Added: you can also prove that the magic constant is three times the central square. If you add the three columns you get all the numbers in the grid for three times the magic constant. If you add the four lines through the center you get all the numbers in the grid plus three times the center square for four times the magic constant.
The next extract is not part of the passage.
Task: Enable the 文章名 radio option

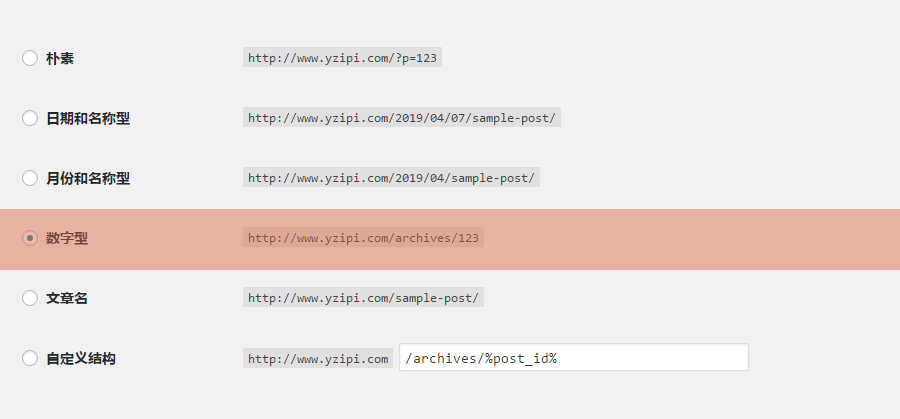Action: point(30,298)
Subtracting these give the magic constant is three times the central square, so $z=12x-3y$. You can now fill in the rest of the grid.

Answer 2

Let

$\begin{matrix} -2x+3y & -- &--\\ ax+by & 4x-y &-- \\-x+5y &-- &--\end{matrix}$

Addition of first column gives $(-3+a)x+(8+b)y$. Using this for second row (taking hints from Thomas Andrews) gives

$\begin{matrix} -2x+3y & -- &--\\ ax+by & 4x-y &-7x+9y \\-x+5y &-- &--\end{matrix}$

Again considering

$\begin{matrix} -2x+3y & -- &--\\ -- & 4x-y &-7x+9y \\-x+5y &-- &ax+by\end{matrix}$

Summing up main the main diagonal gives $(2+a)x+(2+b)y$, using this for last row gives

$\begin{matrix} -2x+3y & -- &--\\ -- & 4x-y &-7x+9y \\-x+5y &3x-3y &--\end{matrix}$

Again considering

$\begin{matrix} -2x+3y & -- &ax+by\\ -- & 4x-y &-7x+9y \\-x+5y &3x-3y &--\end{matrix}$

summing up the other diagonal gives $(3+a)x+(4+b)y$, using this for first row gives

$\begin{matrix} -2x+3y & 5x+y &--\\ -- & 4x-y &-7x+9y \\-x+5y &3x-3y &--\end{matrix}$

and we are done as second column sums up to $12x-3y$